_What you are asked to do_
Whatever the records say, set them down exactly.

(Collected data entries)
-=-=-
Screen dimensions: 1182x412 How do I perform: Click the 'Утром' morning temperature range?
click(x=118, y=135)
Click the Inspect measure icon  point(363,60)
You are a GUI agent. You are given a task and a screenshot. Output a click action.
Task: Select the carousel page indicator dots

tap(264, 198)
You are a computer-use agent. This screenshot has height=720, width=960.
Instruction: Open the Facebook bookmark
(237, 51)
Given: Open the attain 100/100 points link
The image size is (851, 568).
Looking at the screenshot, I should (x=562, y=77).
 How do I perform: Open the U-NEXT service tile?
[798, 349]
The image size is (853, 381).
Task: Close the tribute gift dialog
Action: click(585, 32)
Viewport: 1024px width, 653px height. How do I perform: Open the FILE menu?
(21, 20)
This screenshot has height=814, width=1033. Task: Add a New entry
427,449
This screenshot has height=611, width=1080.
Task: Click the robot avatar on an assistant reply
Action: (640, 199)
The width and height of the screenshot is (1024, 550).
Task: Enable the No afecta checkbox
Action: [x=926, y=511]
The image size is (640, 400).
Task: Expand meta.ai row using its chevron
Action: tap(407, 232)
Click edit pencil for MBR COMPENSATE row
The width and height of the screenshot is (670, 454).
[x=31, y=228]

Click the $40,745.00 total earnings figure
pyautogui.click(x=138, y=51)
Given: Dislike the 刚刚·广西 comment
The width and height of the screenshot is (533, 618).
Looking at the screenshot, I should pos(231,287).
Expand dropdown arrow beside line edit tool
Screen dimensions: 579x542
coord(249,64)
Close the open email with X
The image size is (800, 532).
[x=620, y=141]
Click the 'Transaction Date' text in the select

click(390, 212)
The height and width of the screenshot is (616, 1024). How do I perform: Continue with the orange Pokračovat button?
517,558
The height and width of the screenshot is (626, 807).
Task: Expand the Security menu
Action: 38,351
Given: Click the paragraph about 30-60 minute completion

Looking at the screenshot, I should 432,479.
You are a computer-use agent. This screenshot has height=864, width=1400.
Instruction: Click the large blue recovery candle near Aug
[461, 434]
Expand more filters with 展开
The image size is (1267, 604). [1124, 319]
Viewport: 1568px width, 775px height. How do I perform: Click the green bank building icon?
-=-=-
_Answer space_
Screen dimensions: 1182x412 How do I perform: Click the 'Утром' morning temperature range?
click(x=118, y=135)
Click the Inspect measure icon  point(363,60)
You are a GUI agent. You are given a task and a screenshot. Output a click action.
Task: Select the carousel page indicator dots

tap(264, 198)
You are a computer-use agent. This screenshot has height=720, width=960.
Instruction: Open the Facebook bookmark
(237, 51)
Given: Open the attain 100/100 points link
The image size is (851, 568).
Looking at the screenshot, I should (x=562, y=77).
 How do I perform: Open the U-NEXT service tile?
[798, 349]
The image size is (853, 381).
Task: Close the tribute gift dialog
Action: click(585, 32)
Viewport: 1024px width, 653px height. How do I perform: Open the FILE menu?
(21, 20)
This screenshot has height=814, width=1033. Task: Add a New entry
427,449
This screenshot has height=611, width=1080.
Task: Click the robot avatar on an assistant reply
Action: (640, 199)
The width and height of the screenshot is (1024, 550).
Task: Enable the No afecta checkbox
Action: [x=926, y=511]
The image size is (640, 400).
Task: Expand meta.ai row using its chevron
Action: tap(407, 232)
Click edit pencil for MBR COMPENSATE row
The width and height of the screenshot is (670, 454).
[x=31, y=228]

Click the $40,745.00 total earnings figure
pyautogui.click(x=138, y=51)
Given: Dislike the 刚刚·广西 comment
The width and height of the screenshot is (533, 618).
Looking at the screenshot, I should pos(231,287).
Expand dropdown arrow beside line edit tool
Screen dimensions: 579x542
coord(249,64)
Close the open email with X
The image size is (800, 532).
[x=620, y=141]
Click the 'Transaction Date' text in the select

click(390, 212)
The height and width of the screenshot is (616, 1024). How do I perform: Continue with the orange Pokračovat button?
517,558
The height and width of the screenshot is (626, 807).
Task: Expand the Security menu
Action: 38,351
Given: Click the paragraph about 30-60 minute completion

Looking at the screenshot, I should 432,479.
You are a computer-use agent. This screenshot has height=864, width=1400.
Instruction: Click the large blue recovery candle near Aug
[461, 434]
Expand more filters with 展开
The image size is (1267, 604). [1124, 319]
Viewport: 1568px width, 775px height. How do I perform: Click the green bank building icon?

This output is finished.